"No tengáis miedo de que nos quedemos en vuestros países, deseamos regresar al nuestro porque no hay ningún lugar en el mundo como la tierra que te vio nacer. Solo queremos la oportunidad de ser seres humanos". Lo dice Sam, ingeniero informático que tenía una "vida normal" en Siria hasta que llegó "la locura".
Lo hace en una entrevista con Efe sin dramatismo, sino desde la óptica de un joven de 29 años a quien le han venido así las cosas y que solo quiere mirar al futuro -aunque a veces tenga que dirigir la vista atrás, donde está su familia-.
Cuando decidió huir, este experto en inteligencia artificial tenía claro que no era para vivir de una ayuda gubernamental, -que desde que llegó en julio a un centro de refugiados de Vallecas (Madrid) es de 50 euros mensuales, más el abono transporte-, sino para recuperar lo perdido, "una vida normal".
Y esa vida no se puede tener en un centro de refugiados, aunque en él haya encontrado a personas a las que "realmente" aprecia.
No obstante, pronto tendrá que dejarlo (el máximo son seis meses), por eso está haciendo todo lo posible para entrar en la "fase dos", necesaria para alcanzar el estatuto de refugiado y que le supondrá recibir durante cuatro meses unos 700 euros, siempre y cuando encuentre una casa.
Sin embargo, lo que puede parecer el primer paso para esa vida, se ha dado de bruces con una tarjeta roja, concedida por el Ministerio del Interior como "documento acreditativo de la condición de solicitante en tramitación de protección internacional".
"Está siendo un verdadero desastre encontrar una casa o una habitación: cuando ve la tarjeta roja, mi acento, nivel de español u orígenes, la gente se pregunta quién demonios soy", lamenta.
Desde el 10 de febrero en que pisó Melilla, se esfuerza para añadir el español a su árabe nativo y a su perfecto inglés, y ha logrado encadenar varias prácticas en multinacionales en Madrid.
Pero también la firma de un contrato se complica: aunque nació en Damasco y su madre es siria, el único papel identificativo que le corresponde por ley es un documento de viaje como refugiado palestino, como su padre.
Esto le convierte en un "ser humano no reconocido", un apátrida, como el resto de refugiados palestinos fuera de territorio israelí.
Nada de eso ocurría en la Siria anterior a 2011, la misma que invitó a su padre a refugiarse en 1948, casarse con una profesora siria y tener dos hijos en Damasco.
Pero, "de repente" todo cambió, muy especialmente para los palestinos, apuntados inesperadamente por los dedos sirios como causa de una barbarie que se prolonga hasta hoy: "no tiene visos de acabar antes de una década".
Fue así como tuvo que interrumpir el máster en Administración de Empresas e irse a Argelia "en misión temporal" con la compañía para la que trabajaba.
Aquello acabó a los cuatro años, en los que vivió ilegalmente y, ante el temor de ser deportado a Siria, apostó por poner más tierra de por medio.
Diez días tardó en llegar a la ciudad autónoma; antes pasó cuatro sin comida ni agua en la frontera de Argelia con Marruecos, sitiada por férreos controles de inmigración.
Ya en el lado marroquí, experimentó dos intentos frustrados de entrar a España y varias palizas.
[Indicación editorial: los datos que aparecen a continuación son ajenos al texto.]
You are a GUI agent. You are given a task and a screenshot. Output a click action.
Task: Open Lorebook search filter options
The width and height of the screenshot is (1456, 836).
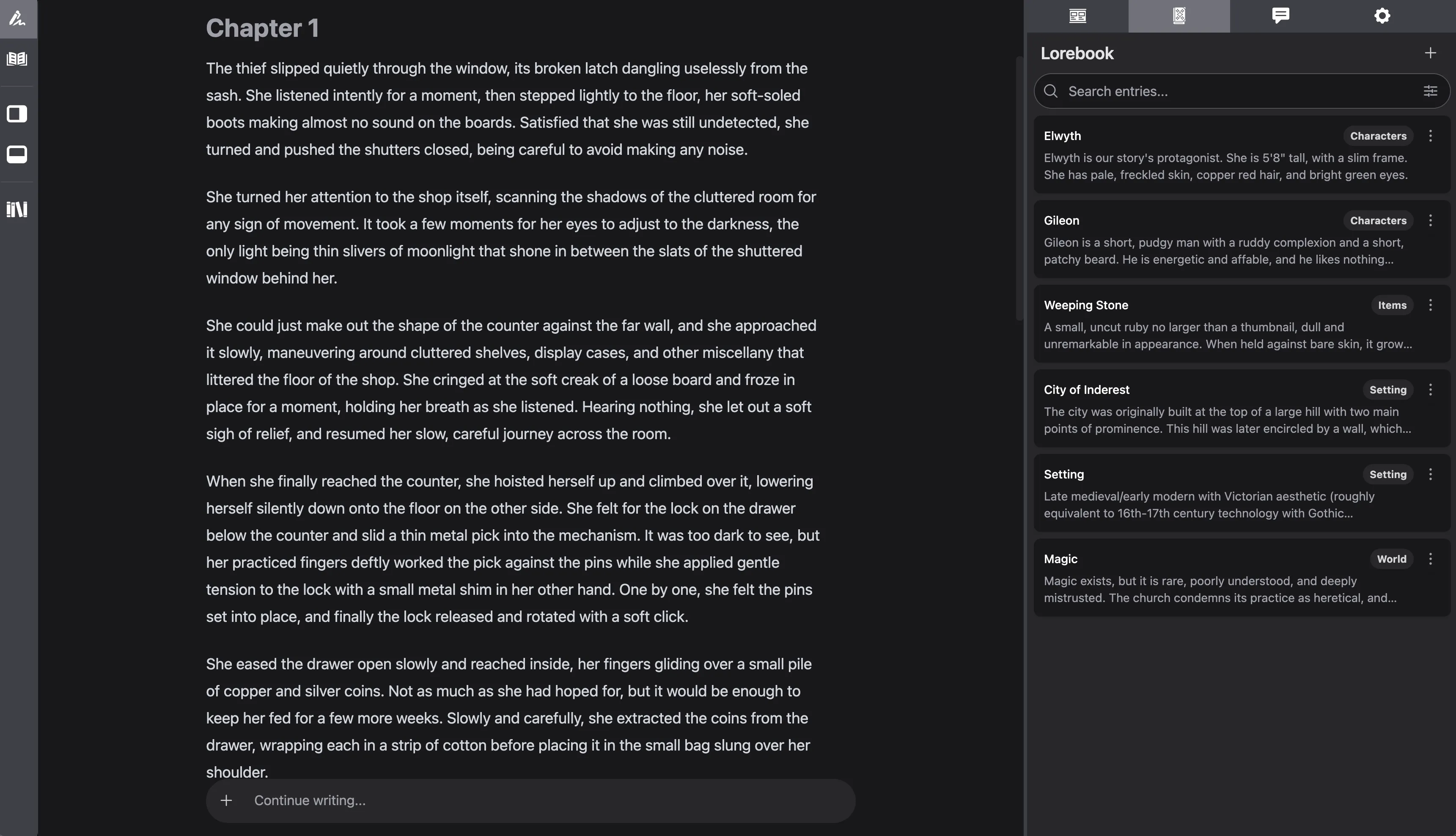1430,91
A la tercera fue la vencida y entró por la puerta.
Su primera experiencia fue en el CETI de Melilla, donde estuvo dos meses y medio hasta que fue enviado a otro de Málaga, mientras veía como se le denegaba reiteradamente la solicitud de asilo.
Pero tenía claro que, "para encontrar puertas abiertas, hay que buscarlas", así que se fue a Madrid, donde rehizo esa solicitud, ahora en estudio.
Mientras, espera poder convencer a su familia para venir a España, aunque su padre de 84 años ya se lo puso claro la primera vez: "Dejé Palestina. No voy a hacer lo mismo con Siria".
A los reticentes a acogerlos, les pide solo que se pongan en su situación y no teman su llegada, porque desean regresar.
Este es también su deseo, aunque, en su caso, es más difícil: "Yo no soy bienvenido ni en Siria ni en Palestina", asume.